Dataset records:
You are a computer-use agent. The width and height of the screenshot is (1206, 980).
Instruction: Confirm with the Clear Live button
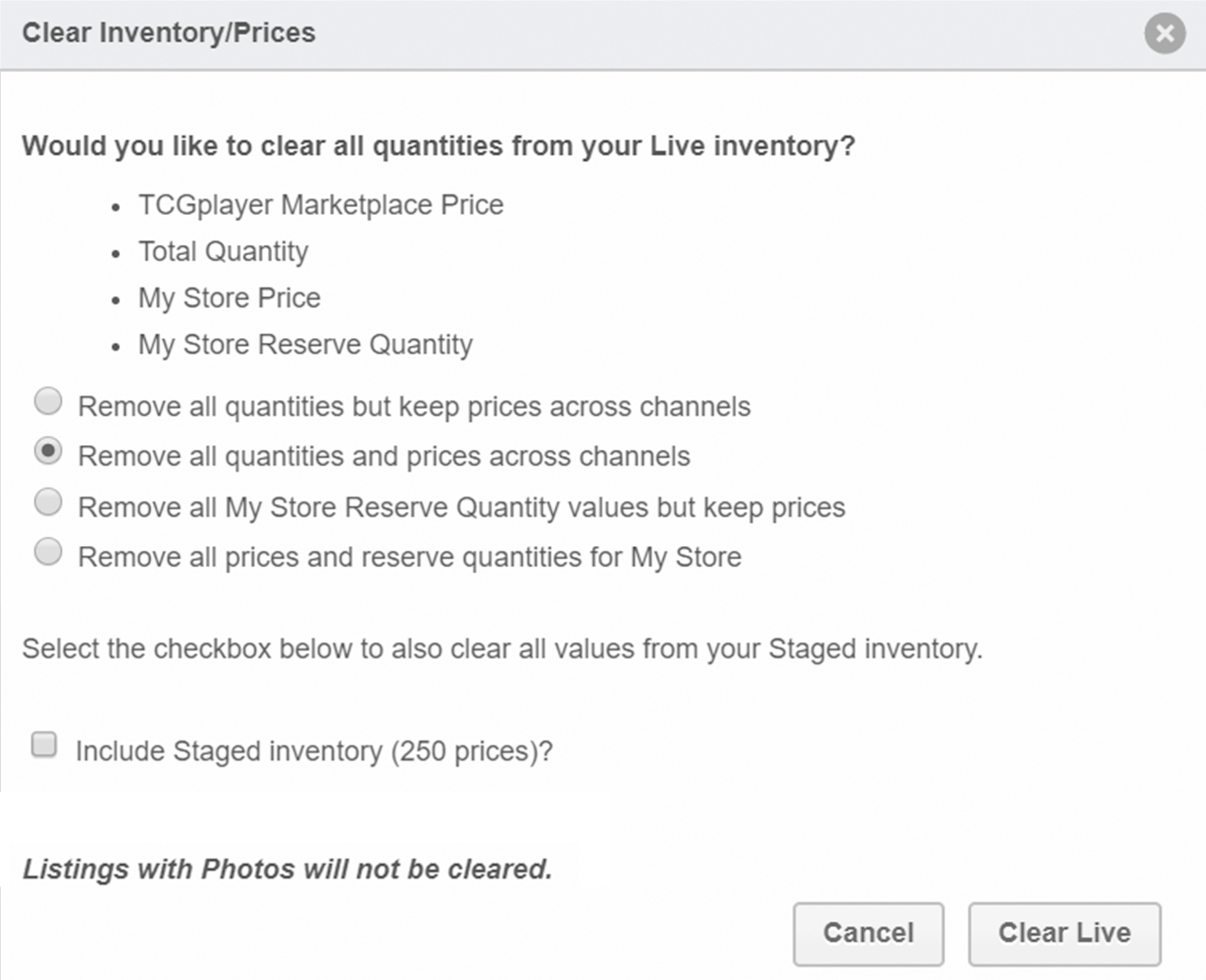tap(1065, 934)
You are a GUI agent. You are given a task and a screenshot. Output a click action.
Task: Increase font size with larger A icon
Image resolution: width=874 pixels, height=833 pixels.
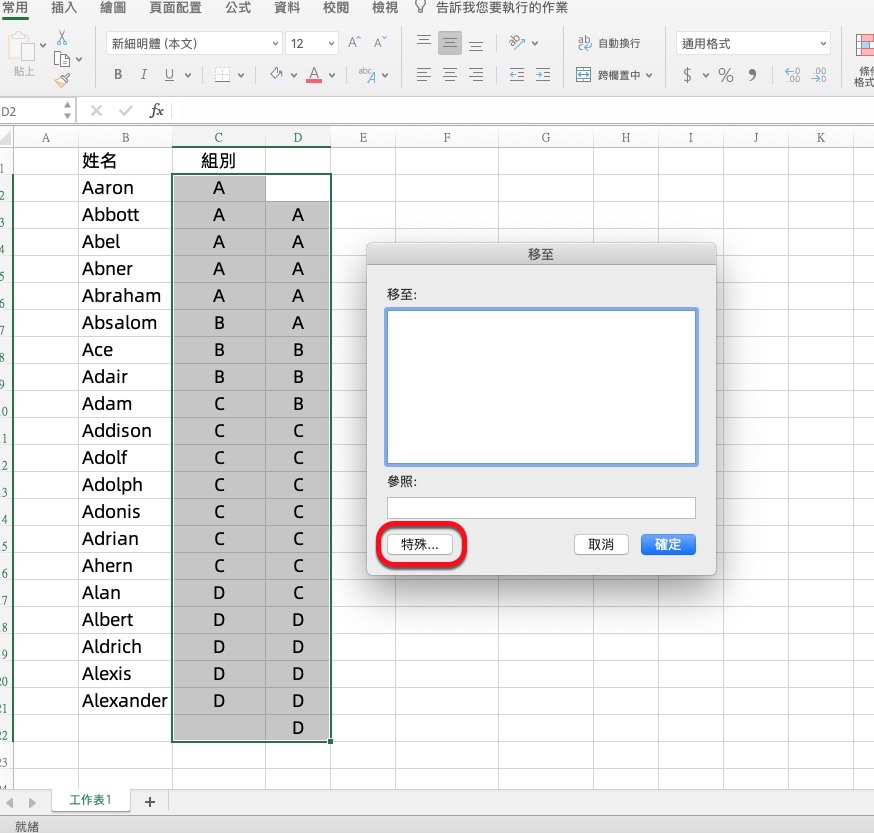coord(354,44)
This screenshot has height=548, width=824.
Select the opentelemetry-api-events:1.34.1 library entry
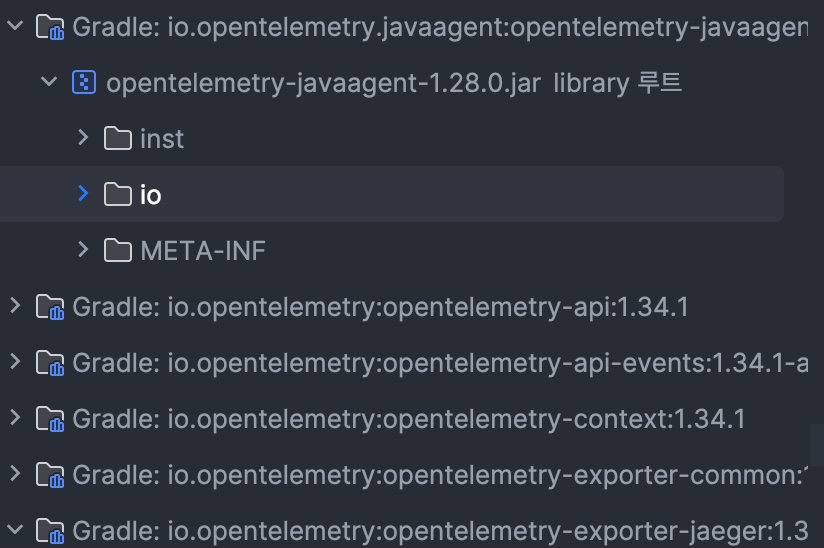(440, 362)
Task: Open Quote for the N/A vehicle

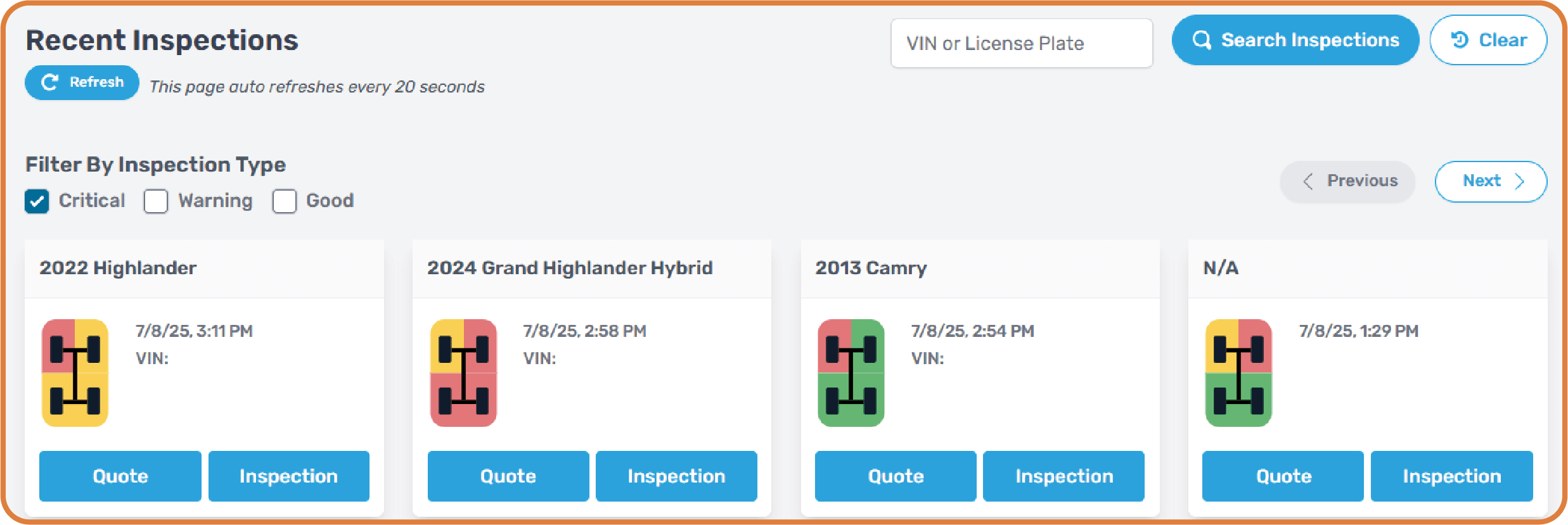Action: [1283, 476]

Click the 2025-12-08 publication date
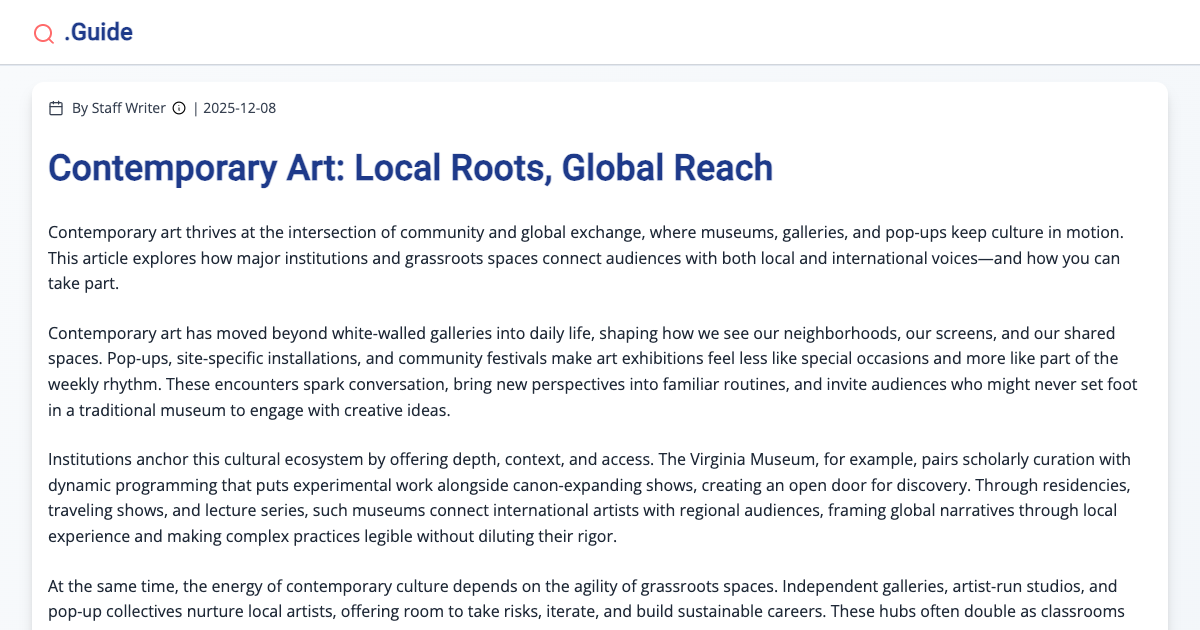click(239, 108)
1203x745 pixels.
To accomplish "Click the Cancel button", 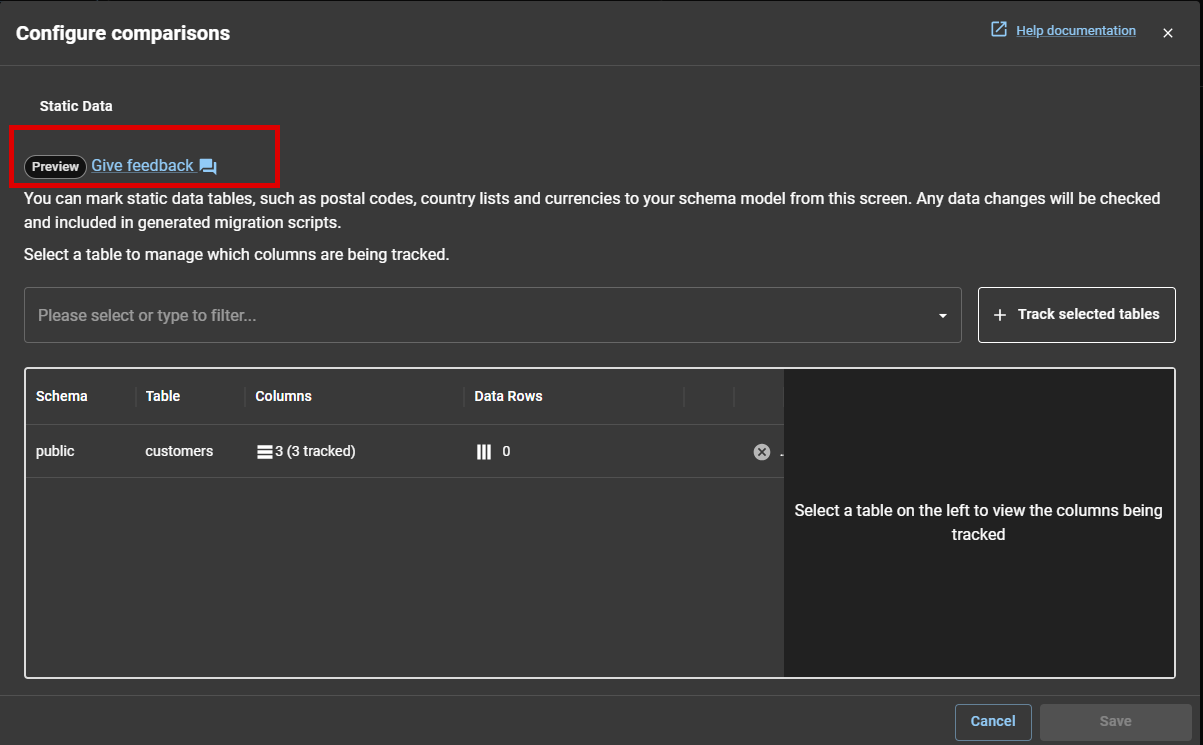I will tap(993, 721).
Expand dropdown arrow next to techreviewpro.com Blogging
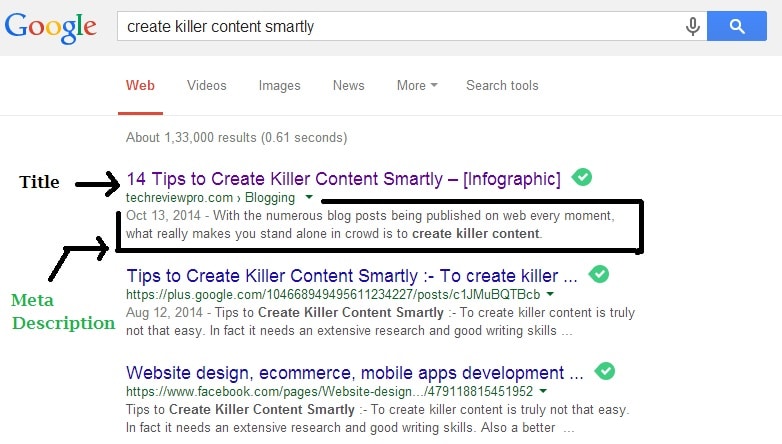 [x=309, y=197]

> _Goal of the exercise_
Each line of the data above containing the string "screenshot" is to be copied.

> _Written solution_
You are a computer-use agent. The width and height of the screenshot is (1206, 980).
You are a GUI agent. You are given a task and a screenshot. Output a click action.
This screenshot has height=548, width=824.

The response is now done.